### OBIETTIVO 1
Riassumi in due frasi il brano sul viaggio dei veneziani verso la Cina.
### OBIETTIVO 2
Per favore, modifica tutti i record sostituendo "Click" con "Press" ovunque compaia, senza cambiare nient'altro.

### BRANO DI TESTO

A quanto sembra la sosta permise al giovane di soffermarsi su alcuni particolari della popolazione locale, come per esempio l’usanza delle donne d’indossare brache dalla forma insolita. Un costume che lo stesso autore spiega così: “E questo fanno per parere ch’abbiano grosse le natiche, perché li loro uomini si dilettano in femine grosse”.

Residenza estiva di Kublai Khan

Loro attendeva la traversata del deserto del Taklamakan, lungo una pista che si snodava per le città commerciali di Kashgar, Kotan e Cherchen, e quindi il cammino proseguiva attraverso il deserto del Gobi.  Ci volle più di un mese di viaggio, ma alla fine si trovarono al cospetto della favolosa Shangdu – la mitica Xanadu –, residenza estiva di Kublai Khan edificata pochi anni prima a nord di Pechino. Dopo tre anni e mezzo di peripezie i veneziani erano finalmente giunti in Cina.

### ELENCO DATI

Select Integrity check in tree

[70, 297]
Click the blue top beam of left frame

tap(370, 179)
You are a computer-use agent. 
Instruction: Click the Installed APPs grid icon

### RISPOSTA 1
Durante una sosta il giovane osservò alcune usanze della popolazione locale, come le brache di forma insolita indossate dalle donne per sembrare dalle natiche grosse, poiché gli uomini apprezzavano le donne grosse. Attraversati il deserto del Taklamakan, passando per Kashgar, Kotan e Cherchen, e poi quello del Gobi, dopo oltre un mese i veneziani giunsero a Shangdu, residenza estiva di Kublai Khan a nord di Pechino, arrivando in Cina dopo tre anni e mezzo di peripezie.

### RISPOSTA 2
Select Integrity check in tree

[70, 297]
Press the blue top beam of left frame

tap(370, 179)
You are a computer-use agent. 
Instruction: Press the Installed APPs grid icon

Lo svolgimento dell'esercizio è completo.